AIMay 11

Navigating the Sea of LLM Evaluation: Investigating Bias in Toxicity Benchmarks

arXiv:2605.1063927.4
AI Analysis

For organizations using toxicity benchmarks to certify LLMs for deployment, this reveals that current evaluations may be unreliable, risking unsafe system deployment.

This work investigates biases in LLM toxicity benchmarks, finding that altering evaluation setups (e.g., task type, data domain, model choice) leads to significant discrepancies, such as increased harm flagging in summarization tasks and model-specific instabilities.

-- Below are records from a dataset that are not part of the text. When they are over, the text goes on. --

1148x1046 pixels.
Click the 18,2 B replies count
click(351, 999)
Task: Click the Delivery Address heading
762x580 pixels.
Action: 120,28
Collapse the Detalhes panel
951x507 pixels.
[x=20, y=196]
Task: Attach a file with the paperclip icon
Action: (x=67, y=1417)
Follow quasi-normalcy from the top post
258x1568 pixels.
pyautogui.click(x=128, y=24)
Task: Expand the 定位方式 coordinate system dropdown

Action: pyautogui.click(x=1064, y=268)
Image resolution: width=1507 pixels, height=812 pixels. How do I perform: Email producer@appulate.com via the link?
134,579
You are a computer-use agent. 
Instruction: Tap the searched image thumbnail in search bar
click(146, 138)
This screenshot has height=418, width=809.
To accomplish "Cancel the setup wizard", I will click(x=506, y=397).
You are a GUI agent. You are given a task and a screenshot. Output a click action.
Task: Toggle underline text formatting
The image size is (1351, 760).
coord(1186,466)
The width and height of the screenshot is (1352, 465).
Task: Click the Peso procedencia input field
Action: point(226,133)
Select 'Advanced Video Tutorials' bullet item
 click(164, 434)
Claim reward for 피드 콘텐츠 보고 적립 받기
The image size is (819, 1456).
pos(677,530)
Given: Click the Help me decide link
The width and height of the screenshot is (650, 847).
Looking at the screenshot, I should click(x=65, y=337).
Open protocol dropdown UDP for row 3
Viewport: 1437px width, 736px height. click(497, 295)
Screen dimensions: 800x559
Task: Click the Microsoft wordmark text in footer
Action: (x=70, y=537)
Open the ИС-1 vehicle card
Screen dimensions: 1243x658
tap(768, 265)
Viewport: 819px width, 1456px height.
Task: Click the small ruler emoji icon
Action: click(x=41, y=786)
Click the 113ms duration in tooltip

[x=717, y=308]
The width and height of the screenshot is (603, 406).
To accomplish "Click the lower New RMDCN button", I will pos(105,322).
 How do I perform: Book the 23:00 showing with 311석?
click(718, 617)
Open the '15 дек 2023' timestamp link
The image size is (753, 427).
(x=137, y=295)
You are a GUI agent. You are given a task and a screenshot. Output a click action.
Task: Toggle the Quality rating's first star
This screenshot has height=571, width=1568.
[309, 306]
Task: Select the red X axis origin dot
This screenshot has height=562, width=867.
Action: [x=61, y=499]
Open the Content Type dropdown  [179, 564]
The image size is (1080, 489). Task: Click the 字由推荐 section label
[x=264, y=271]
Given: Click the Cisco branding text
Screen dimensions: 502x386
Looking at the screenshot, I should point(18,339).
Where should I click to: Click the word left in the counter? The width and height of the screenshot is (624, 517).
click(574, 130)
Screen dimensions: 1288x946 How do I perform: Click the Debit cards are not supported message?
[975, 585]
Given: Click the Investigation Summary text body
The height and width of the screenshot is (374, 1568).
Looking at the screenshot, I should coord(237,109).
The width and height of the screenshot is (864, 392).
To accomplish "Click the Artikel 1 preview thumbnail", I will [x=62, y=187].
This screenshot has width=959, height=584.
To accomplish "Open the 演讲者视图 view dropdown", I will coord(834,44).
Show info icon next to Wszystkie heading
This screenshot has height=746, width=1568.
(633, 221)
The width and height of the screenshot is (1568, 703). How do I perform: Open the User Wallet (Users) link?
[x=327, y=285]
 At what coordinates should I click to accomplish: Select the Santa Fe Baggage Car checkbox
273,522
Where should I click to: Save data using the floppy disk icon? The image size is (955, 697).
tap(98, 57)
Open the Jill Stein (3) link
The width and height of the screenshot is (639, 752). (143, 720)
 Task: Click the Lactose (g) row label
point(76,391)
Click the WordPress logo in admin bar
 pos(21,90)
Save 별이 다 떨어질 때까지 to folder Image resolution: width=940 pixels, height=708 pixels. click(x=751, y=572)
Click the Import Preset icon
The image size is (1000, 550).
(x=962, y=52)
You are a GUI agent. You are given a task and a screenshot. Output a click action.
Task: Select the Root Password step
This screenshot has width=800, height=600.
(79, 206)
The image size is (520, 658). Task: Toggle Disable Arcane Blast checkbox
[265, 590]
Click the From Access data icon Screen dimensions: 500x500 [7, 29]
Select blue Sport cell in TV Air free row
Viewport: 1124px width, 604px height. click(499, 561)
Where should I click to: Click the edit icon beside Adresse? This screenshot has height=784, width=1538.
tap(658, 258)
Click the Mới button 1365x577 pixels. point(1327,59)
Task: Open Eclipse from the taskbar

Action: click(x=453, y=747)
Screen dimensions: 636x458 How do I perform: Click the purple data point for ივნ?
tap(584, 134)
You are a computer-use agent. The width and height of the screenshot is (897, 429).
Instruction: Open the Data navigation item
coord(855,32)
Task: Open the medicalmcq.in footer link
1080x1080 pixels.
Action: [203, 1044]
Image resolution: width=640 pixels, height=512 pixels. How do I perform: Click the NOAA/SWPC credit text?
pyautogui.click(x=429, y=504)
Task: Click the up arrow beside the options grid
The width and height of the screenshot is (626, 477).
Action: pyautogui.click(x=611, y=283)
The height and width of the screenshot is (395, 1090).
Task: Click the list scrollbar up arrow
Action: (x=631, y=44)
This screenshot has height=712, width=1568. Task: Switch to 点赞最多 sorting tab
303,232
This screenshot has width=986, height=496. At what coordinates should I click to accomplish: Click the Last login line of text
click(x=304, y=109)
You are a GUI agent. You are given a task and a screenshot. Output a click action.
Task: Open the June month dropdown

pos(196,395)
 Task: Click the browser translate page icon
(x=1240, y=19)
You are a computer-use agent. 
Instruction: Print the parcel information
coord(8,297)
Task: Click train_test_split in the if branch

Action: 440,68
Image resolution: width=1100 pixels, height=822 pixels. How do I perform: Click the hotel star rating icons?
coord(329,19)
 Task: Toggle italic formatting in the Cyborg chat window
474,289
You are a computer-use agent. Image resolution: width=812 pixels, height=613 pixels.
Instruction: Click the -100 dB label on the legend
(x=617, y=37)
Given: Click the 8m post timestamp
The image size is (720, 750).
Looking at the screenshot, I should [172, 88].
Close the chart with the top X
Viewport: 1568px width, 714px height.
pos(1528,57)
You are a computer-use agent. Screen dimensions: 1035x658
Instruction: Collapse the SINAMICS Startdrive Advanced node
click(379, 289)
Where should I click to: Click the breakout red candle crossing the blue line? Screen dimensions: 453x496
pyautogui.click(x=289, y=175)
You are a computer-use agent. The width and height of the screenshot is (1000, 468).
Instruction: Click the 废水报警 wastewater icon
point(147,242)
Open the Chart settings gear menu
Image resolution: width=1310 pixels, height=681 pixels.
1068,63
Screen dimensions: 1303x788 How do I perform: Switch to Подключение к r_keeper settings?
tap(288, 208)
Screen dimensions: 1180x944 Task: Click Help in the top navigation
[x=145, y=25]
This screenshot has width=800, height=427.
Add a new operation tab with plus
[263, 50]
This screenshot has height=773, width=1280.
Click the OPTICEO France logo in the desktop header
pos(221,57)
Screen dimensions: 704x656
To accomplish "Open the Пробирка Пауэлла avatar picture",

The rapid adoption of LLMs in both research and industry highlights the challenges of deploying them safely and reveals a gap in the systematic evaluation of toxicity benchmarks. As organizations increasingly rely on these benchmarks to certify models for customer-facing applications and automated moderation, unrecognized evaluation biases could lead to the deployment of vulnerable or unsafe systems. This work investigates the robustness of established benchmarking setups and examines how to measure currently neglected intrinsic biases, such as those related to model choice, metrics, and task types. Our experiments uncover significant discrepancies in benchmark behaviors when evaluation setups are altered. Specifically, shifting the task from text completion to summarization increases the tendency of benchmarks to flag content as harmful. Additionally, certain benchmarks fail to maintain consistent behavior when the input data domain is changed. Furthermore, we observe model-specific instabilities, demonstrating a clear need for more robust and comprehensive safety evaluation frameworks.